In this case, Phillips filed a proposed price increase with the FPC subsequent to the Supreme Court's decision in Phillips Petroleum Co. v. Wisconsin, supra, and charged its customers the higher price, subject to refund, during the period in which the Adams family held the leasehold interest in the property involved in this lawsuit. From 1963 until 1967, Phillips made monthly payments to the Adams family, based only on the "firm proceeds" of its own sales, that is, proceeds calculated on the rate which the FPC had already approved; the pipeline company deferred any payments calculated on the basis of the higher, unapproved prices which Phillips was actually charging its customers throughout the period. On September 18, 1970, the FPC finally concluded its deliberations on Phillips' proposed rate hikes, approving a portion of the price increases but rejecting another portion. 7 Hugoton-Andarko Rate Case, Op: 586, 44 F.P.C. 761, aff'd, 9 Cir. 1972, 466 F.2d 974. After the Ninth Circuit affirmed the FPC's order, Phillips divided the principal sum of the suspense money collected over the years into two categories: "refundable monies," which it returned to its purchasers with interest, and "sustainable monies," to which it now had certain entitlement. But a portion of these sustainable monies represented certain debts payable to all producers who had supplied Phillips with gas under percentage-of-proceeds contracts.
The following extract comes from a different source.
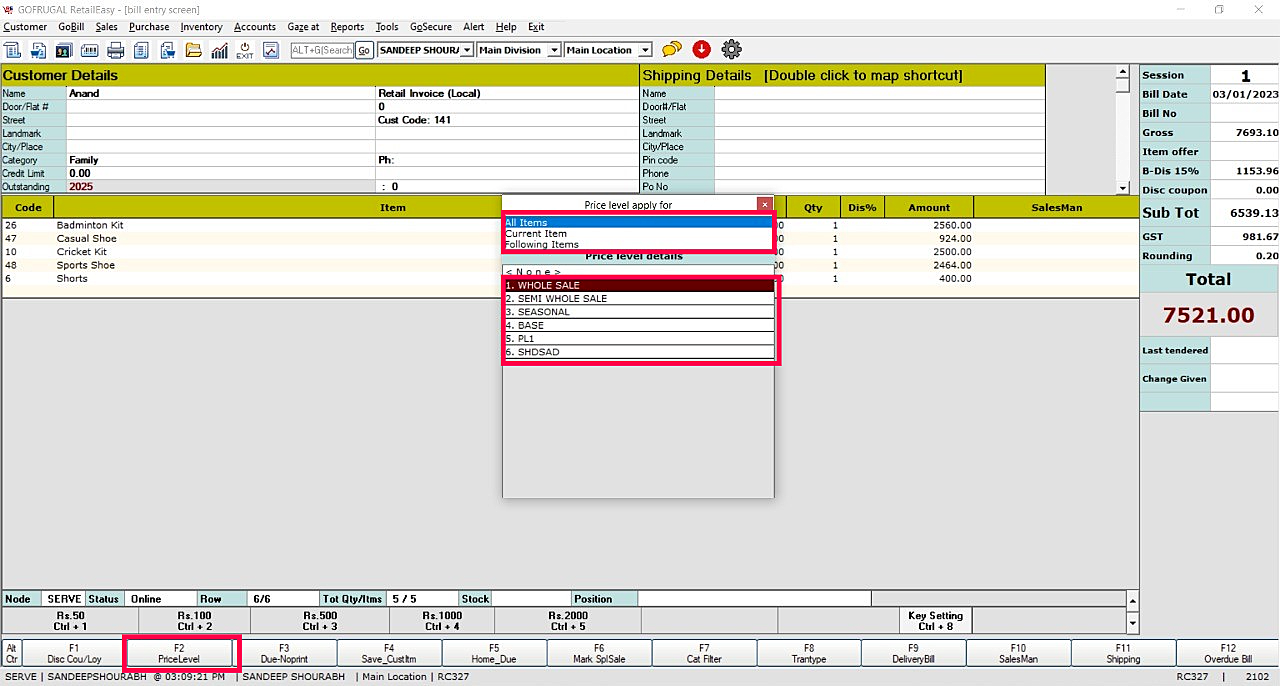The image size is (1280, 686).
Task: Open the settings gear icon
Action: tap(731, 50)
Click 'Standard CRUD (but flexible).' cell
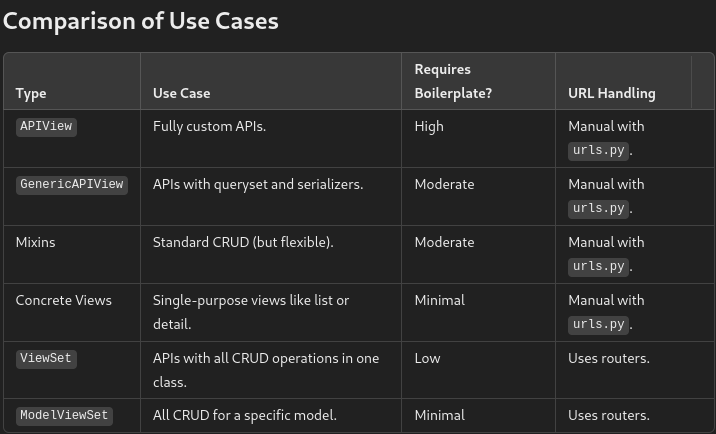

With respect to the particular property involved here, Phillips determined that the Schnell group was the undisputed owner of all sustainable monies due on gas produced after June 1, 1967, and Phillips settled a dispute with the Adams family's predecessors in interest with respect to monies collected before 1963. It was readily apparent, however, that the Adams family and the Schnell group were irremediably antagonistic with respect to the 1963-1967 funds, so Phillips brought this interpleader action to determine title to $12,296.81, which sum was the amount that Phillips owed either to the Adams family or to the Schnell group for gas purchased during 1963-1967. 8

II

The district court ruled that the Adams family ought to receive the disputed suspense money, on the ground that the payments were "in part payment of gas severed from the leasehold estate and sold therefrom prior to any assignment of the lease by the Adams family," and that the document of assignment from the Adams family to Schnell could not be construed to constitute an assignment of the suspense money. The Schnell group and Phillips 9 argue that the money was not due and payable until after the FPC order in Hugoton-Andarko, and contend that since the order was not...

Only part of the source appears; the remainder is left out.